Discussion in 'Shower & Bathtub Forum & Blog' started by billonion, Apr 16, 2007.

  1. billonion

    billonion CAD Guy / PCB Designer

    Messages:
    10
    Location:
    Burnsville, MN
    I have my basement bathroom fully studded, wired, and plumbed. I have the fart fan installed and vented. I am ready to install the plastic shower floor, durock, and then ceramic tile the shower.

    This bathroom has no walls near the exterior walls. Do I need to use a poly film vapor barrier between the studs and the durock in the shower? Do I need to use the poly film vapor barrier between the studs and WR drywall in the rest of the bathroom? What are the pros and cons of using / not using a vapor barrier for this application?

    Thanks.
    Billw
    Last edited: Apr 16, 2007
  2. jadnashua

    jadnashua Retired Defense Industry Engineer xxx

    Messages:
    22,129
    Location:
    New England
    Well, unless required by your local codes, the WR wallboard is no longer part of the national codes...
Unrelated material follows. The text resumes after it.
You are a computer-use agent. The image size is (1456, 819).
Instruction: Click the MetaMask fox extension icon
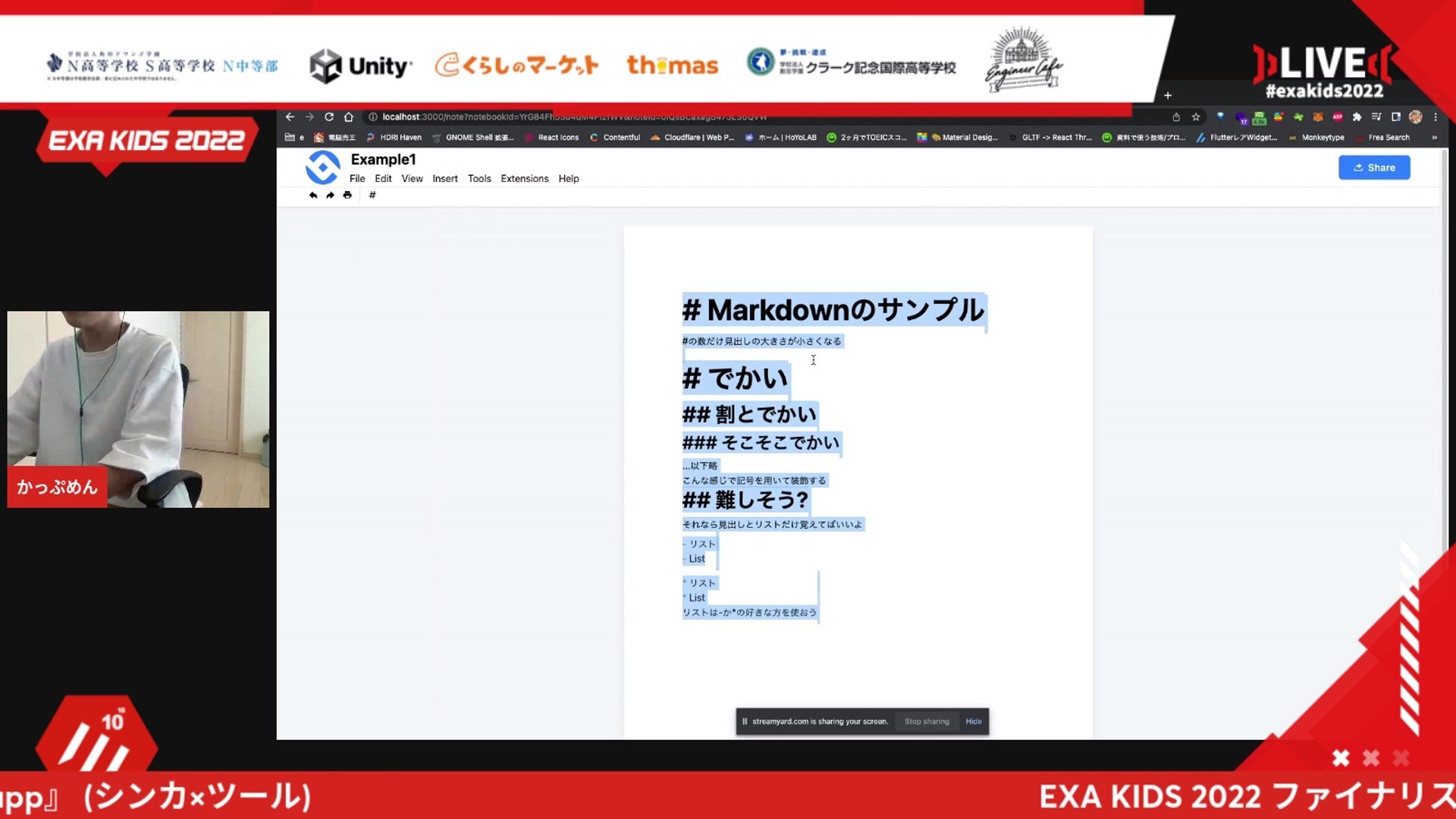1318,117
    Most locales require a shower to be built to the guidelines in the Tile Council of America (TCA) handbook. Short answer...yes, put a vapor barrier behind the cbu on the walls of the shower and run it down over the top of the flange on the pan. If the other walls are not an exterior wall, no problem. Make sure to follow the manufacturer's directions on the number of screws and to install the alkalie resistant reinforcing tape to the seams. You can do that while tiling to prevent 'speed bumps'. It isn't like mudding a drywall seam - it isn't to look pretty, but to reinforce the seam.

    Unless prohibited by the manufacturer (unusual), you will get a lot more life and enjoy it better if you bed that pan in mortar to fully support it since most of those things a flimsy when walking around on them.
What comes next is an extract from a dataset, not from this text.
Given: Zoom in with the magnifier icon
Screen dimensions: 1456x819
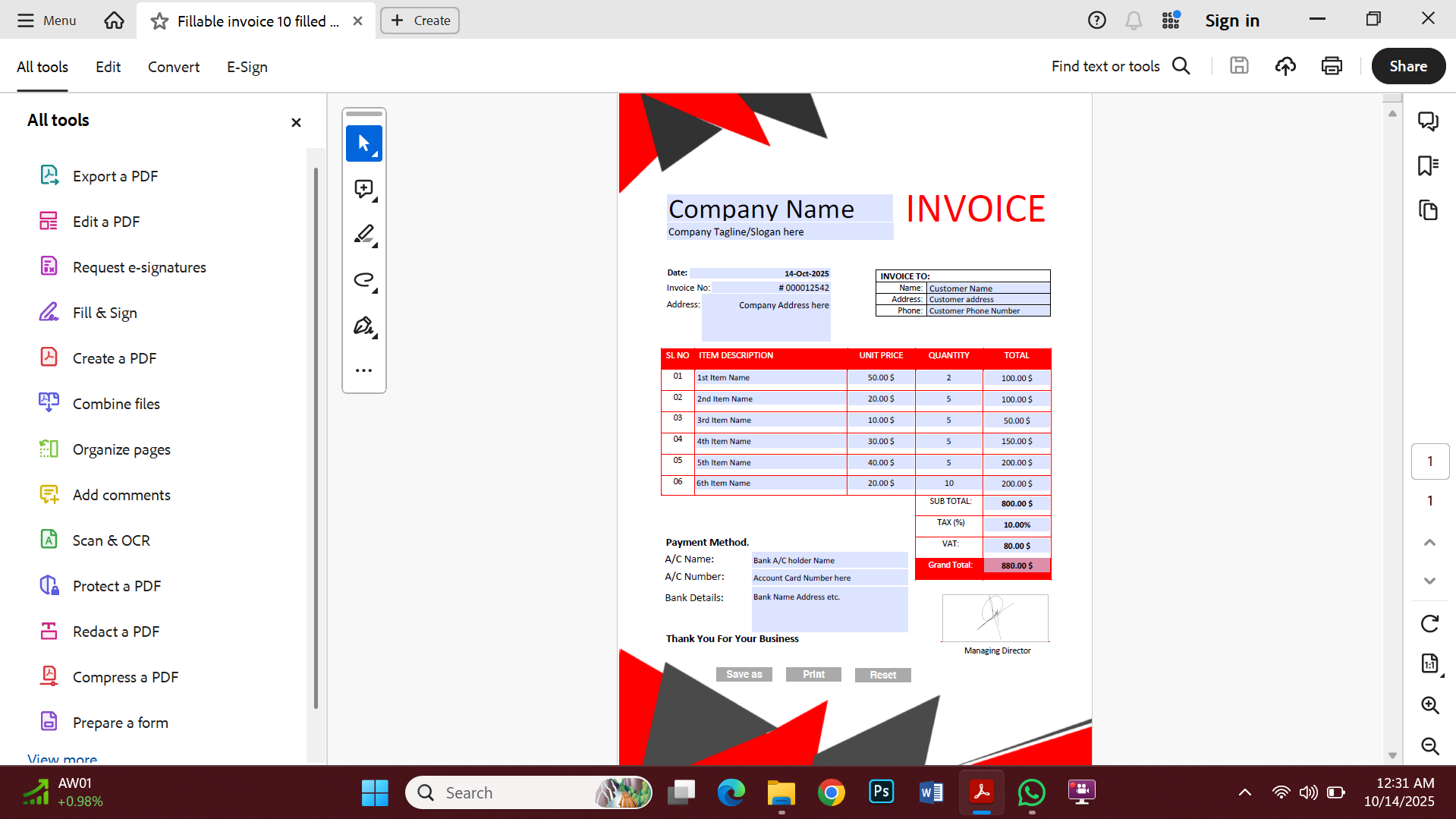Looking at the screenshot, I should (x=1429, y=705).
    A really good place to ask tiling questions is www.johnbridge.com.
  3. what Jim said.

    Grout is porous. A shower made of Durock CBU needs plastic behind it going down into the pan, past the edge of the Durock, to make water drip into the pan.

    david
  4. billonion

    billonion CAD Guy / PCB Designer

    Messages:
    10
    Location:
    Burnsville, MN
    Definitely planning on putting something under the plastic shower floor / pan (Mustee 32x48).
    What would work best? A buddy gave me half a bag of thin set. He said he did his with that. An expert (?) at my local Homer said to use the sand mix Quikrete.

    Also, another buddy of mine, a tile and stone guy, gave me some grout sealer in an orange jug with all german wording on it. He says it is the best stuff ever for sealing grout - it's all he uses. It's really stinky stuff. Any comments / experience?

    Thanks.
    Billw
  5. any concrete product

    Bill

    About any concrete product: they are all incompressible. Any one will do the necessary thing that you want it to do. Be incompressible.

    It is good news when someone gives you a few dollars' worth of concrete, any concrete.

    First thing about the sealer: It won't ever be a replacement for a vapor barrier.

    Great that you got some sealer.


    David
  6. jadnashua

    jadnashua Retired Defense Industry Engineer xxx

    Messages:
    22,129
    Location:
    New England
    Most thinsets don't work well over say 1/4" thick unless labeled medium bed. Depends on how much gap there is under the pan to the floor. The sand mix is probably the cheapest thing if you had to buy it - it's mostly sand, but is what they make shower pans from most of the time. It probably is a 3-1 sand/cement mix, which is a little richer than a shower pan, but that's probably good since you won't be putting tile over it.

    Orange, lousy smelling sealer? Hard to tell without really knowing what it is. Unless it is an enhancing sealer, most I've seen are basically clear. Not sure what you have there.